Omit the pictures, then reproduce exactly the line bearing "The height and" and every line after it up to and including the last line of the entries below.

□ □ □ □ □

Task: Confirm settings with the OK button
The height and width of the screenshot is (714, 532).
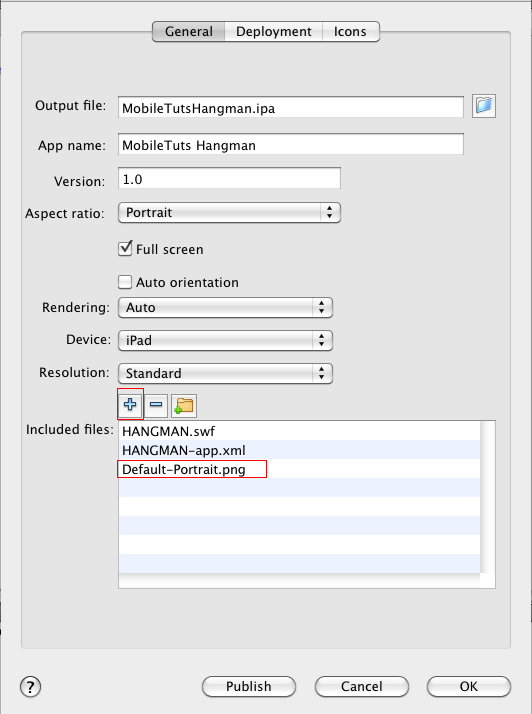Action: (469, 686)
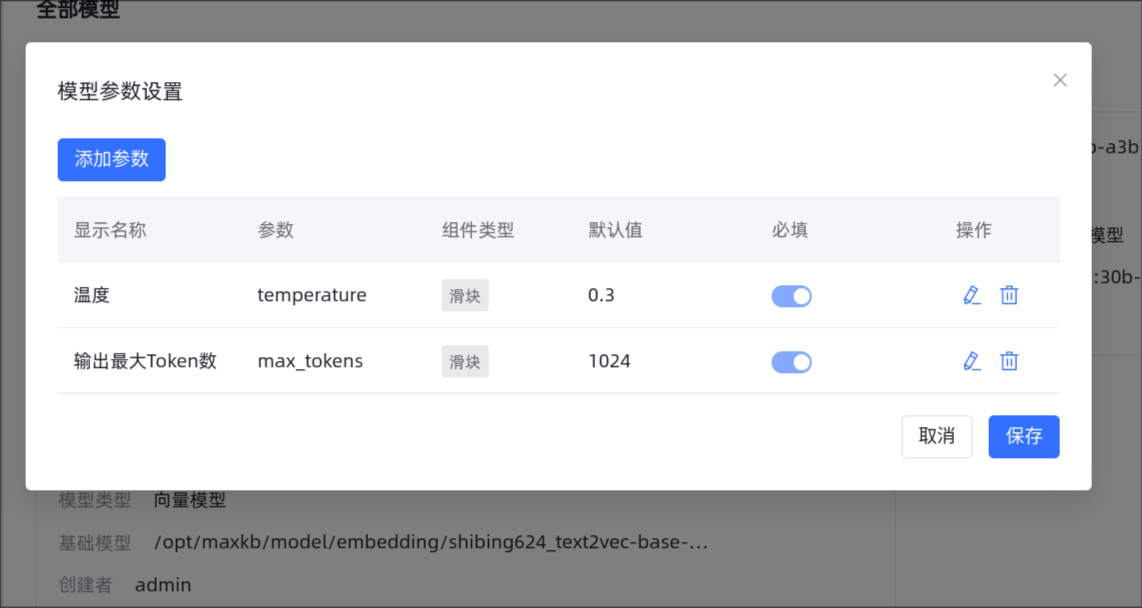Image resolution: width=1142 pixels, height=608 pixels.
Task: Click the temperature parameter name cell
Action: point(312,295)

□ □ □ □ □

▶ [Task output]:
The height and width of the screenshot is (714, 532).
Action: (469, 686)
Image resolution: width=1142 pixels, height=608 pixels.
Task: Click the temperature parameter name cell
Action: point(312,295)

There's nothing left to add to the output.